Dallas? A gente tava perto. Senti a folha no bolso, lembrando das palavras do fanático. Eu tinha que ir ver. Se era manhã quando entramos, seria manhã quando eu saísse.
As portas do bunker rasparam no chão pavimentado e rachado, enganchando num pedaço de asfalto levantado. Me espremi entre as placas de metal.
O ar lá fora estava completamente parado, e o céu da manhã confirmou minha teoria. Tudo igual a quando entrei. Nada habitava o ar, nem a menor partícula de poeira. Olhei pro chão. Nem as pilhas de folhas se mexiam. Enquanto meus olhos vagavam, tive o lembrete infeliz de um cadáver completamente destroçado à minha esquerda. Quem quer que tivesse sido, já se foi há um tempo, comprovado pela cor mais escura do sangue. Não parecia estar com dor, porém. Parecia mais… derrotado — finalmente permitido descansar da catástrofe. O cabelo preto do cadáver não se mexia. Fiquei ali um instante antes de voltar a atenção pro ar ao meu redor mais uma vez.

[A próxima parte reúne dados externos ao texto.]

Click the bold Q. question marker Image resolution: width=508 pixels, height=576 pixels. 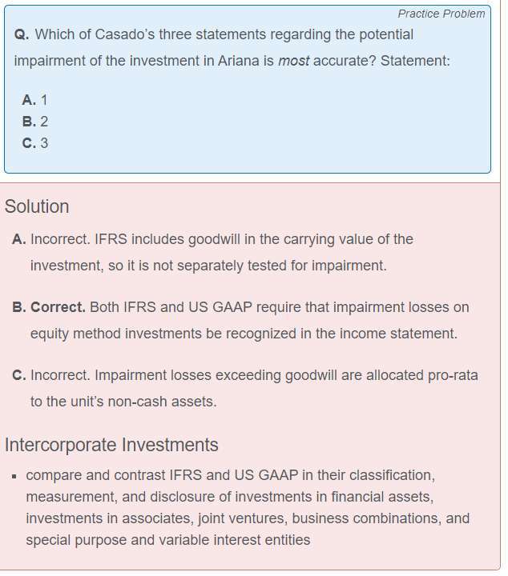point(22,34)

Se o vento parou, ou melhor, se o ar ficou completamente imóvel, por que o sinal do pesquisador era tão ruim? Virei pra subir a colina onde o bunker foi cavado. Ao chegar no topo, me deparei com um pedaço de antena retorcida e quebrada. Toda a estrutura da torre de rádio tinha desabado sobre si mesma com o vento extremo. Apesar do cadáver da minha linha de vida com o mundo exterior estar aos meus pés, minha atenção virou bruscamente pro horizonte com o novo ponto de vista.
O sol ardente pairava logo acima do horizonte a leste, iluminando perfeitamente o contorno da Terra externa, mas com a forma humana do objeto de impacto. Uma mão gigantesca que esticava os dedos até cada extremidade do horizonte agarrava o solo com força incrível. Não se mexia, assim como o rescaldo da catástrofe que causou. Segui o contorno da ponta do indicador, subindo pelo dorso da mão e pelo braço que se esticava pro céu, tudo coberto por camadas cada vez mais densas de atmosfera.
Fiquei ali, pregado no lugar. Tirei a folha do bolso, dei uma última olhada nela antes de deixar cair. Não balançou nem rodopiou no ar. Não, caiu como peso morto. Direto pra baixo, na grama moribunda.